> [Task to carry out] The response should be an exact repetition of all the entries.

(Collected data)

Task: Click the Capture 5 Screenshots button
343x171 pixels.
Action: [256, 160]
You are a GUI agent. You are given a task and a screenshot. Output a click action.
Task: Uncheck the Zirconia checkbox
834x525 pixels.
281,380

> [Solution to this task]
Task: Click the Capture 5 Screenshots button
343x171 pixels.
Action: [256, 160]
You are a GUI agent. You are given a task and a screenshot. Output a click action.
Task: Uncheck the Zirconia checkbox
834x525 pixels.
281,380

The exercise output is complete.